If ED is the problem, it can often be managed and perhaps even reversed with medication or other treatments. There are pills that can help. They should not be used by men taking medicines containing nitrates, such as nitroglycerin. The pills do have possible side effects. Be wary of any dietary or herbal supplements promising to treat ED. Always talk to your doctor before taking any herb or supplement.

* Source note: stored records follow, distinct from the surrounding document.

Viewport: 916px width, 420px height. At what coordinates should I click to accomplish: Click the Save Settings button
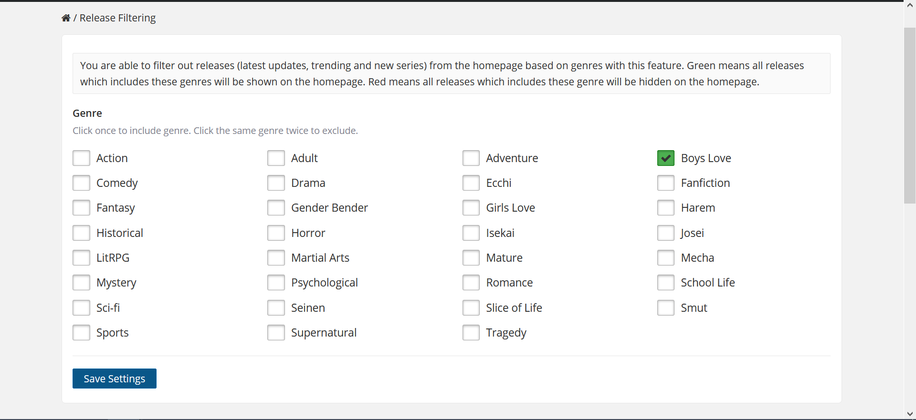[x=114, y=379]
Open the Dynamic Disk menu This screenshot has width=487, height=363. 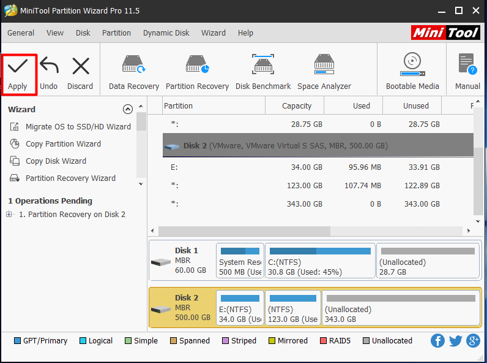pos(166,33)
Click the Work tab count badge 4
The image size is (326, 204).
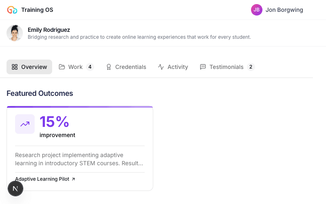pyautogui.click(x=90, y=67)
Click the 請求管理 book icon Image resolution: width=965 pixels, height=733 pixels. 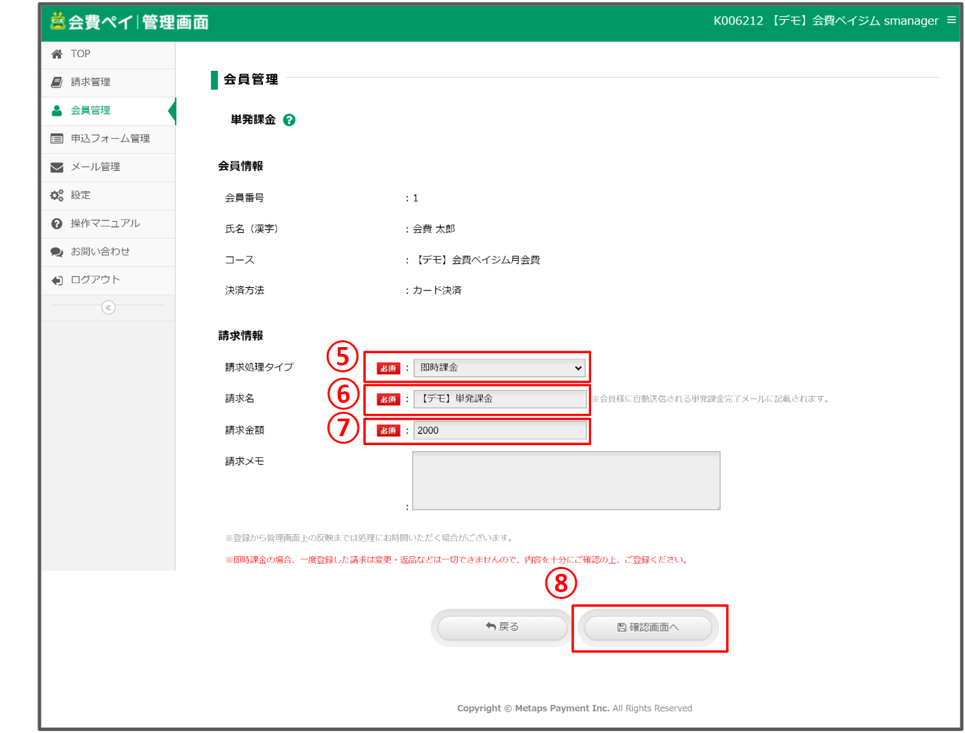tap(57, 82)
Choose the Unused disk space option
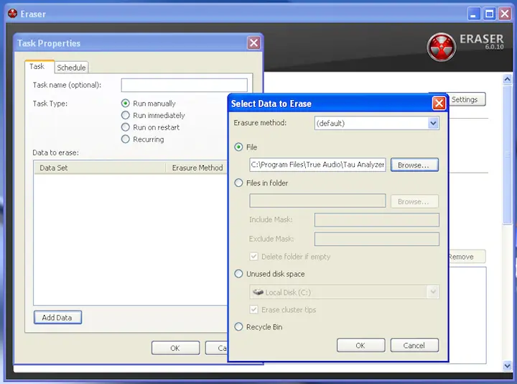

Physical problems can change your sex life as you get older. If you are single, dating and meeting new people may be easier later in life when you’re more sure of yourself and what you want. If you’re in a relationship, you and your partner may discover new ways to be together as you get older. Talk to your partner or partners about your needs. You may find that affection—hugging, kissing, touching, and spending time together—can be just what you need, or a path to greater intimacy and sex.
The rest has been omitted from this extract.